1 Introduction

1.1 Introduction: Matching Estimator

Idea: Compare individuals with the same characteristics \(X\) across treatment and control groups
Key assumption: Treatment is random once we control for the observed characteristics.
Do you remember we already learnt a similar idea before?

Let \(X_{i}\) denote the observed characteristics:
- age, income, education, race, etc..
Assumption 1: \[D_{i}\perp(Y_{0i},Y_{1i})\left|X_{i}\right.\]
- Conditional on \(X_{i}\), no selection bias.
- Selection on observables assumption / ignorability
Assumption 2: Overlap assumption \[P(D_{i}=1|X_{i}=x)\in(0,1)\ \forall x\]
- Given \(x\), we should be able to observe people from both control and treatment group.
- We call \(P(D_{i}=1|X_{i}=x)\) propensity score.
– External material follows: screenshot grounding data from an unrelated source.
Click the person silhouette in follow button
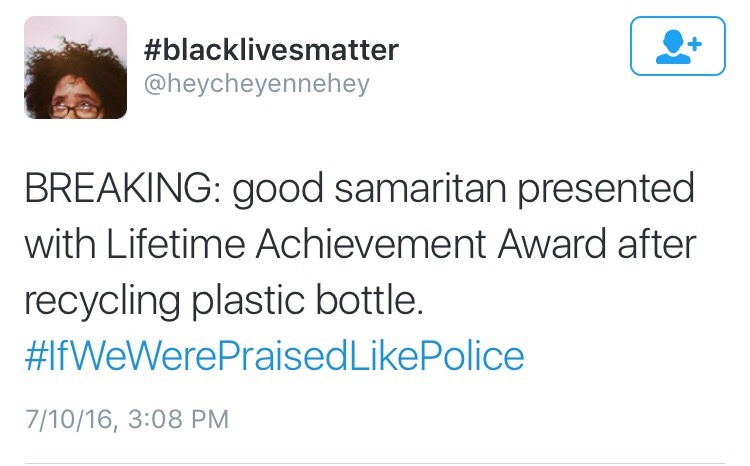pos(671,46)
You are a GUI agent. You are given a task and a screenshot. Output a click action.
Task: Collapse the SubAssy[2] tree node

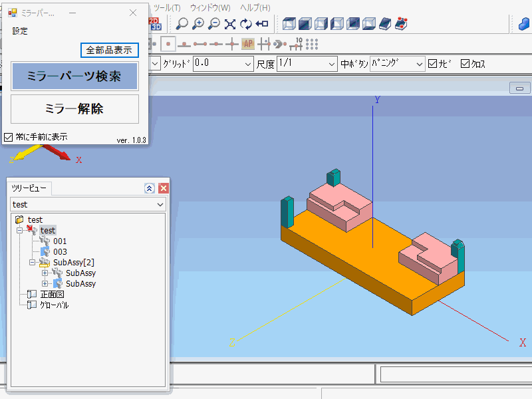point(32,263)
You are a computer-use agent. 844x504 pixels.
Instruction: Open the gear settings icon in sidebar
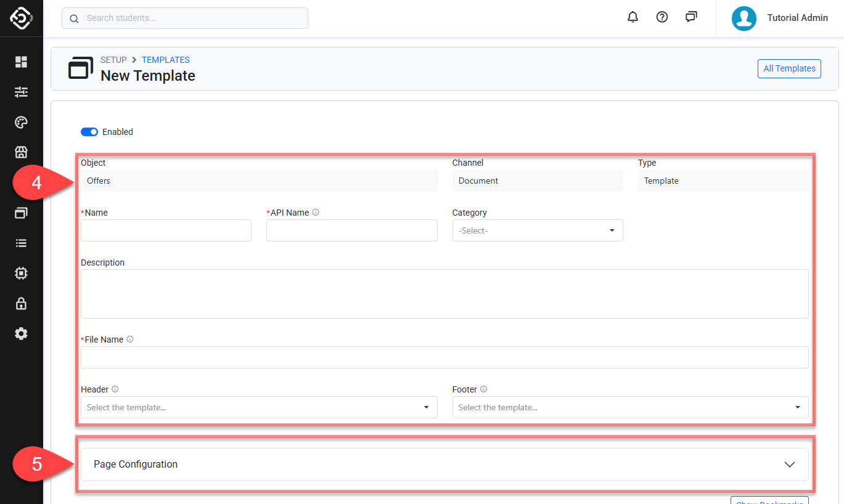point(22,333)
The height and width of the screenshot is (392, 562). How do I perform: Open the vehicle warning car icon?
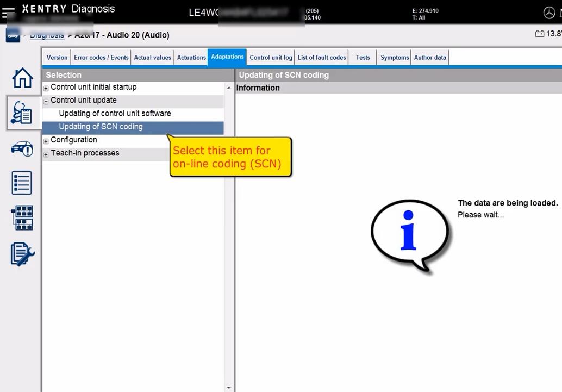click(x=22, y=148)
The assumption implies that \[\begin{aligned} E[Y_{1i}|D_{i} & =1,X_{i}]=E[Y_{1i}|D_{i}=0,X_{i}]=E[Y_{1i}|X_{i}]\\ E[Y_{0i}|D_{i} & =1,X_{i}]=E[Y_{0i}|D_{i}=0,X_{i}]=E[Y_{0i}|X_{i}]\end{aligned}\]
The \(ATT\) for \(X_{i}=x\) is given by \[\begin{aligned} E[Y_{1i}-Y_{0i}|D_{i}=1,X_{i}] & =E[Y_{1i}|D_{i}=1,X_{i}]-E[Y_{0i}|D_{i}=1,X_{i}]\\ & =E[Y_{i}|D_{i}=1,X_{i}]-E[Y_{0i}|D_{i}=0,X_{i}]\\ & =\underbrace{E[Y_{i}|D_{i}=1,X_{i}]}_{avg\ with\ X_{i}\ in\ treatment}-\underbrace{E[Y_{i}|D_{i}=0,X_{i}]}_{avg\ with\ X_{i}\ in\ control}\end{aligned}\]
The components in the last line are identified (can be estimated).
Intuition: Comparing the outcome across control and treatment groups after conditioning on \(X_{i}\)

ATT is given by \[\begin{aligned} ATT & =E[Y_{1i}-Y_{0i}|D_{i}=1]\\ & =\int E[Y_{1i}-Y_{0i}|D_{i}=1,X_{i}=x]f_{X_{i}}(x|D_{i}=1)dx\\ & =E[Y_{i}|D_{i}=1]-\int\left(E[Y_{i}|D_{i}=0,X_{i}=x]\right)f_{X_{i}}(x|D_{i}=1)\end{aligned}\]
ATE is \[\begin{aligned} ATE= & E[Y_{1i}-Y_{0i}]\\ = & \int E[Y_{1i}-Y_{0i}|X_{i}=x]f_{X_{i}}(x)dx\\ = & \int E[Y_{i}|D_{i}=1,X_{i}=x]f_{X_{i}}(x)dx\\ = & +\int E[Y_{i}|D_{i}=0,X_{i}=x]f_{X_{i}}(x)dx\end{aligned}\]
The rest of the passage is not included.